» **Extracted records**
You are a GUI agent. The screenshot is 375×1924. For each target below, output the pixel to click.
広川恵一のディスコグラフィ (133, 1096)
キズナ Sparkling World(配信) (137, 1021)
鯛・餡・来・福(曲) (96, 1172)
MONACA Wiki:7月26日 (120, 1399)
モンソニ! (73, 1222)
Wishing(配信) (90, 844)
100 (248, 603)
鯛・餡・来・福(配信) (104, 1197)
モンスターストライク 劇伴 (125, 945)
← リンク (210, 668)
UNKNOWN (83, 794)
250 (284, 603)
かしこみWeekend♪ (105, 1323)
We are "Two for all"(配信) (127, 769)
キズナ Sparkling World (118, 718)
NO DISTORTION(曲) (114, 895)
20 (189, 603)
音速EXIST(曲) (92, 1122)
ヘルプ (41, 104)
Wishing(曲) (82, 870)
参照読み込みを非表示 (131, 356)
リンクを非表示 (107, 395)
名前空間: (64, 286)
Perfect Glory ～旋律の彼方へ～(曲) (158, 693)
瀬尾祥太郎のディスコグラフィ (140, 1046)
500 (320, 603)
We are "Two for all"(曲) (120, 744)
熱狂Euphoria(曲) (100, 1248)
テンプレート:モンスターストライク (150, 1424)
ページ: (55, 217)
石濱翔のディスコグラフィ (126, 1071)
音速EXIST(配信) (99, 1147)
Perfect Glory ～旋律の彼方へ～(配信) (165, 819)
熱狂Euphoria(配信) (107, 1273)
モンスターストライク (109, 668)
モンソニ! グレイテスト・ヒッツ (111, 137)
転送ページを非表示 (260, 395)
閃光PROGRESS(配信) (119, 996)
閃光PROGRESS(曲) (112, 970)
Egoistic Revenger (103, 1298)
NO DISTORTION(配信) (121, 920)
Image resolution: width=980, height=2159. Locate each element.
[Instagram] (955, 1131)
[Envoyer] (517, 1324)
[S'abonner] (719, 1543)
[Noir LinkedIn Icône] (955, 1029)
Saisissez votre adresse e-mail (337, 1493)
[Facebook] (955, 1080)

...

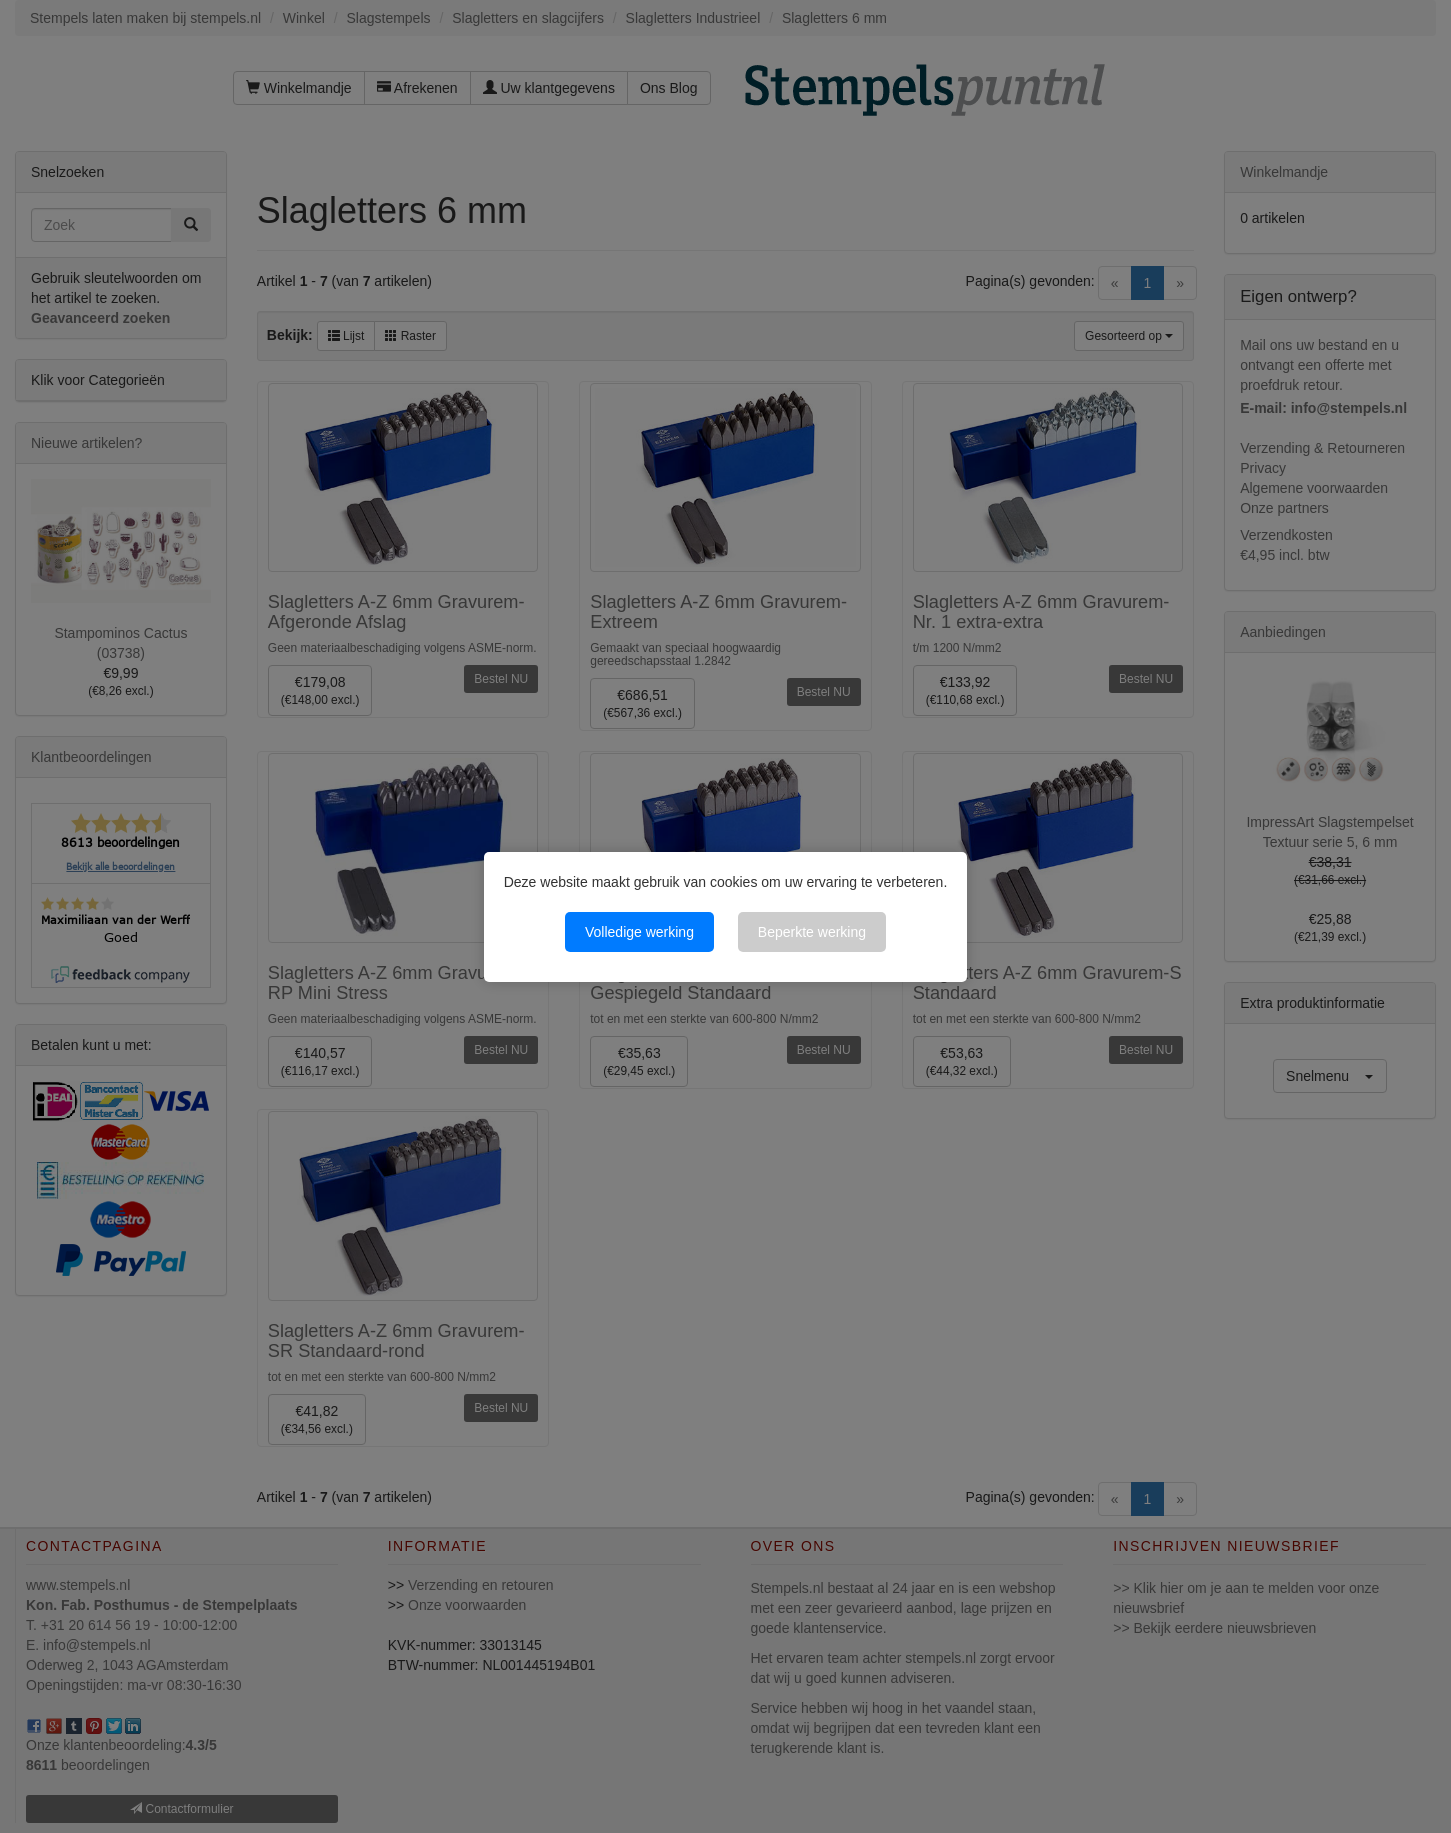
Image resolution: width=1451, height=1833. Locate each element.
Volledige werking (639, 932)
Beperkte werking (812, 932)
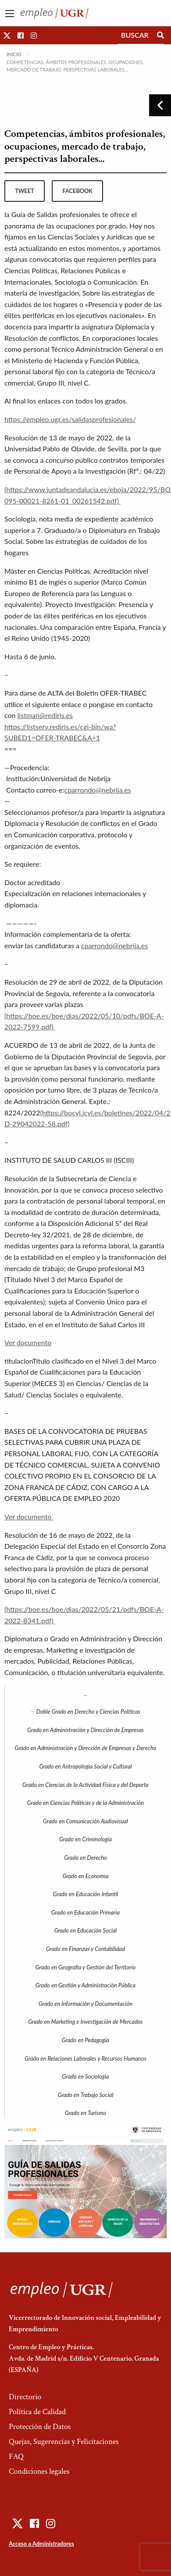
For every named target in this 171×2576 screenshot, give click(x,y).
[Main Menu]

» **Written task**
Render the listing lines starting at the one that contains "閃光PROGRESS(配信) (119, 996)" and ending at the one that contains "Saisissez votre adresse e-mail (337, 1493)" as a Markdown table with the columns No. and Line, numbering each row and skipping blank lines.

» **Written reply**
| No. | Line |
|---|---|
| 1 | 閃光PROGRESS(配信) (119, 996) |
| 2 | 閃光PROGRESS(曲) (112, 970) |
| 3 | Egoistic Revenger (103, 1298) |
| 4 | NO DISTORTION(配信) (121, 920) |
| 5 | Image resolution: width=980, height=2159. Locate each element. |
| 6 | [Instagram] (955, 1131) |
| 7 | [Envoyer] (517, 1324) |
| 8 | [S'abonner] (719, 1543) |
| 9 | [Noir LinkedIn Icône] (955, 1029) |
| 10 | Saisissez votre adresse e-mail (337, 1493) |